*** GIVEN RECORDS ***

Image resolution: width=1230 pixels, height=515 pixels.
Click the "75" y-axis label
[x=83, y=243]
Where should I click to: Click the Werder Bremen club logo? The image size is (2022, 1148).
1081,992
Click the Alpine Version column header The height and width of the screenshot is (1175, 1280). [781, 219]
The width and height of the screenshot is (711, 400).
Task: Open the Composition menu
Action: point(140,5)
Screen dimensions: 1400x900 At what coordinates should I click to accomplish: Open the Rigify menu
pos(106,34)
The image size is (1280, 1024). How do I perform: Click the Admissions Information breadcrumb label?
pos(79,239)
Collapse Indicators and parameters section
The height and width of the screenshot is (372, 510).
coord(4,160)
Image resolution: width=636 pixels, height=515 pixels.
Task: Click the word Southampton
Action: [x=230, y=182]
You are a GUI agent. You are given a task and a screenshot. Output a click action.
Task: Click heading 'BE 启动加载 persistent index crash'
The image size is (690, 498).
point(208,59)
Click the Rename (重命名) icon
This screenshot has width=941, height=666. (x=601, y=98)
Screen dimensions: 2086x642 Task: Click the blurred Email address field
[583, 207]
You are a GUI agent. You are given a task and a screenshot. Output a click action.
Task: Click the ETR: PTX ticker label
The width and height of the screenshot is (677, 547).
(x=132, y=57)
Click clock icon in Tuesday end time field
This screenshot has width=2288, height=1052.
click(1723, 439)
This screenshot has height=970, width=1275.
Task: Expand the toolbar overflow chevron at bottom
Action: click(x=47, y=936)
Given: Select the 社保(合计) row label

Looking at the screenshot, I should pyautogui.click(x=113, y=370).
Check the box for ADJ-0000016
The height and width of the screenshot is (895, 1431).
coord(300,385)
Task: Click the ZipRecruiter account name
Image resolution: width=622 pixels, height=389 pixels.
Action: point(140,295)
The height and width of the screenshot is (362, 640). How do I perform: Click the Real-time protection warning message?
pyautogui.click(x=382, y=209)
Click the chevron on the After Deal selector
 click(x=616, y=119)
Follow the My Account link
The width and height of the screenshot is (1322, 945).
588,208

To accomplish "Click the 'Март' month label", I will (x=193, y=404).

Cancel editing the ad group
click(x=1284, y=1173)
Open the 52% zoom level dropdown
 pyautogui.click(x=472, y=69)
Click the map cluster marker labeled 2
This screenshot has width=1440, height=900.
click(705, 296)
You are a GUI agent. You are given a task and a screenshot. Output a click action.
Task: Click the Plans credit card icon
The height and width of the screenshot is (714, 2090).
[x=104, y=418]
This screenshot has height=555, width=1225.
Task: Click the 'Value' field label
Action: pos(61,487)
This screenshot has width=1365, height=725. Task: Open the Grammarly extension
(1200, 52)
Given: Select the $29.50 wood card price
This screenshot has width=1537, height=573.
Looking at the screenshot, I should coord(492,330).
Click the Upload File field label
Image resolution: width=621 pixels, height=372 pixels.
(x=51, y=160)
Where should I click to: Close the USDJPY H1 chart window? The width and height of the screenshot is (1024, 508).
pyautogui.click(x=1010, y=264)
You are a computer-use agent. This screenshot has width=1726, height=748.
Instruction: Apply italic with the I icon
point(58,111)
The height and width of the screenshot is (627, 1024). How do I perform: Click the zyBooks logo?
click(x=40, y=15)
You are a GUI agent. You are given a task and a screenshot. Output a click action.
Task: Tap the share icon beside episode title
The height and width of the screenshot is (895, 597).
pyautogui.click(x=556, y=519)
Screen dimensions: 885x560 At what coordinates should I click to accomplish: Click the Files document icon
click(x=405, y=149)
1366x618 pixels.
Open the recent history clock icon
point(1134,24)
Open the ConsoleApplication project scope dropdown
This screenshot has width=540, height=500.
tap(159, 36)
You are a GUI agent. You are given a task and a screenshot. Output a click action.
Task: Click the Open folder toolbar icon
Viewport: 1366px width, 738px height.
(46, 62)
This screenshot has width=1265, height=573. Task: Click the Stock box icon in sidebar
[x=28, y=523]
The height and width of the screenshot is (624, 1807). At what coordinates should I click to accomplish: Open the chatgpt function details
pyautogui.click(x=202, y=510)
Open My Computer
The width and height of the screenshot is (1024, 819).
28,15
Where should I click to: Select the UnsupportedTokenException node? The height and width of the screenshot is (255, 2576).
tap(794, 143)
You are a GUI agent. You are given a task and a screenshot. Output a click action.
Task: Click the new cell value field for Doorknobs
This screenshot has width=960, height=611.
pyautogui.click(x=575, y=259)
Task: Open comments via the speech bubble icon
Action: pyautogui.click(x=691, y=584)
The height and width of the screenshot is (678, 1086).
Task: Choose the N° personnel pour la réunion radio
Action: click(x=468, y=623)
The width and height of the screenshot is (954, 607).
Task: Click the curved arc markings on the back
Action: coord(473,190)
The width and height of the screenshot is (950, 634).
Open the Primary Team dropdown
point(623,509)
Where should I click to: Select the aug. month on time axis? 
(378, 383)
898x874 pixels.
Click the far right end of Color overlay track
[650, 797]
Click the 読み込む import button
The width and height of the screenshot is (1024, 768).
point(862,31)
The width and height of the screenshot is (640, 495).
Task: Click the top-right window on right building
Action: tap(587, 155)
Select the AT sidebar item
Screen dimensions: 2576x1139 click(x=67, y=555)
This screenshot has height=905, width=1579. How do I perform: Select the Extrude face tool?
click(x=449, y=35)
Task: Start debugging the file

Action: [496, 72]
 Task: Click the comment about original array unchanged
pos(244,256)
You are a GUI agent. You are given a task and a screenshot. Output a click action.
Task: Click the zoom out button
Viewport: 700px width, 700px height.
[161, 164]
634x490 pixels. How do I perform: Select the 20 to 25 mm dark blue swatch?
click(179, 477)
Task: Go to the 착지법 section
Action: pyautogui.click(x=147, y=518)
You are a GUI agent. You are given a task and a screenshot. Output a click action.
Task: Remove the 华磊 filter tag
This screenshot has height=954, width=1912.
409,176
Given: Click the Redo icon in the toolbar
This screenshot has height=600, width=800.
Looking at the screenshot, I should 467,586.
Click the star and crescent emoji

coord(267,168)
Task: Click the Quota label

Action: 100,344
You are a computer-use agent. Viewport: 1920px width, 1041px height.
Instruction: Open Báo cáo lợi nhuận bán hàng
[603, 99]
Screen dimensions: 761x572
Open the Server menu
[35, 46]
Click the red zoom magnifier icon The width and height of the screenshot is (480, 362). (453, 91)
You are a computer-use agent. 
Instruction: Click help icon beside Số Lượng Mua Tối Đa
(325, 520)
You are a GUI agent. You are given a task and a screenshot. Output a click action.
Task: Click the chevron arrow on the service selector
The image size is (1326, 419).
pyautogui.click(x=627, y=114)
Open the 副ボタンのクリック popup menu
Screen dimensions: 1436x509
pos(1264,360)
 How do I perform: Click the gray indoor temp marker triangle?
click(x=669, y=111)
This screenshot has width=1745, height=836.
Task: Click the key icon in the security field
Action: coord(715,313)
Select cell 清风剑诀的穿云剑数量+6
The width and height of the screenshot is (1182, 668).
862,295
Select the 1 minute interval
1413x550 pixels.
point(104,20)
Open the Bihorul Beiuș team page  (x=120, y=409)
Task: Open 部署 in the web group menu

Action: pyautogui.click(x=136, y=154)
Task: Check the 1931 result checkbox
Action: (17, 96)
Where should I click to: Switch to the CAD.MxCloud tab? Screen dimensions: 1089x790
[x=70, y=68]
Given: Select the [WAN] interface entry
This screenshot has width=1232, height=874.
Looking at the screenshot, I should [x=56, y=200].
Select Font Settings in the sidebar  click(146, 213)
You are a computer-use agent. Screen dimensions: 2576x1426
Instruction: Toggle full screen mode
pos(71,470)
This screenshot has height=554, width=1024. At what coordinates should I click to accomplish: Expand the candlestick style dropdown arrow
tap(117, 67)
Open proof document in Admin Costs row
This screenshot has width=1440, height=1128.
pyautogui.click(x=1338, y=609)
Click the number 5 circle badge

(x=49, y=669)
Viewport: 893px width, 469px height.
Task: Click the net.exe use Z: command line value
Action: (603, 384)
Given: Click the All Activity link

***

## ABOUT THIS TASK:
Please write out exactly the lines from the start of the data through the line that contains "Task: Click the ETR: PTX ticker label", both ends included, and nothing else.

## YOUR RESPONSE:
Image resolution: width=1230 pixels, height=515 pixels.
Click the "75" y-axis label
[x=83, y=243]
Where should I click to: Click the Werder Bremen club logo? The image size is (2022, 1148).
1081,992
Click the Alpine Version column header The height and width of the screenshot is (1175, 1280). [781, 219]
The width and height of the screenshot is (711, 400).
Task: Open the Composition menu
Action: point(140,5)
Screen dimensions: 1400x900 At what coordinates should I click to accomplish: Open the Rigify menu
pos(106,34)
The image size is (1280, 1024). How do I perform: Click the Admissions Information breadcrumb label?
pos(79,239)
Collapse Indicators and parameters section
The height and width of the screenshot is (372, 510).
coord(4,160)
Image resolution: width=636 pixels, height=515 pixels.
Task: Click the word Southampton
Action: [x=230, y=182]
You are a GUI agent. You are given a task and a screenshot. Output a click action.
Task: Click heading 'BE 启动加载 persistent index crash'
The image size is (690, 498).
point(208,59)
Click the Rename (重命名) icon
This screenshot has width=941, height=666. (x=601, y=98)
Screen dimensions: 2086x642 Task: Click the blurred Email address field
[583, 207]
You are a GUI agent. You are given a task and a screenshot. Output a click action.
Task: Click the ETR: PTX ticker label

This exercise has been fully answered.